Panama Lawmakers Support Tighter Limits On Online Gambling Market

Panama has taken a firm step towards tightening its problem gambling policies as online betting activity continues to rise. Lawmakers approved a new bill to introduce stricter controls on operators while strengthening protections for vulnerable players.

The legislation, proposed by Raúl Pineda and Crispiano Adames, has now passed through the National Assembly. It introduces a series of obligations for online casinos aimed at reducing harm and improving oversight across the sector.

With legislative backing secured, the bill will now move to José Raúl Mulino Quintero for final approval before it becomes law.

Mandatory levy to fund treatment and support systems

One of the most notable elements of the proposal is the introduction of a mandatory 10% levy on operator earnings. These funds will be directed to the Institute of Mental Health to support the development of treatment programmes and a specialised care centre.

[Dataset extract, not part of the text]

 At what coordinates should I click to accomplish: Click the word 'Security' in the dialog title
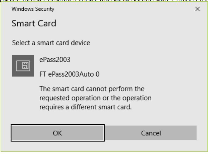pyautogui.click(x=45, y=9)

The bill also outlines plans for nationwide education programmes, targeting schools as a key entry point for awareness. Authorities aim to ensure younger audiences understand the risks associated with gambling before exposure increases.

Biometric checks and advertising restrictions introduced

The legislation introduces mandatory biometric identification across online platforms. This requirement is intended to prevent minors from accessing gambling services and to strengthen identity verification processes. Payment methods are also regulated to limit financial debt and uncontrolled spending. 

Advertising will face significant restrictions under the new rules. Promotions across media channels, social platforms and sports environments are set to be banned.

Operators will also be prohibited from using public figures or influencers to promote gambling products. Oversight will be handled by the Gaming Control Board, which will be equipped with tools to detect violations in real time.

Enforcement framework signals stricter regulatory direction

The bill outlines clear penalties for non-compliance. Operators could face fines of up to 10% of their income and potential licence suspension or criminal proceedings.

Panama’s move comes at a time when several markets in Latin America are revisiting their gambling frameworks. Brazil is preparing to raise its gross gaming revenue tax rate to 18% by 2027, while Colombia and Peru are adjusting their regulatory and tax structures.

These shifts are influencing how operators approach the region, with compliance and cost structures key to long-term planning.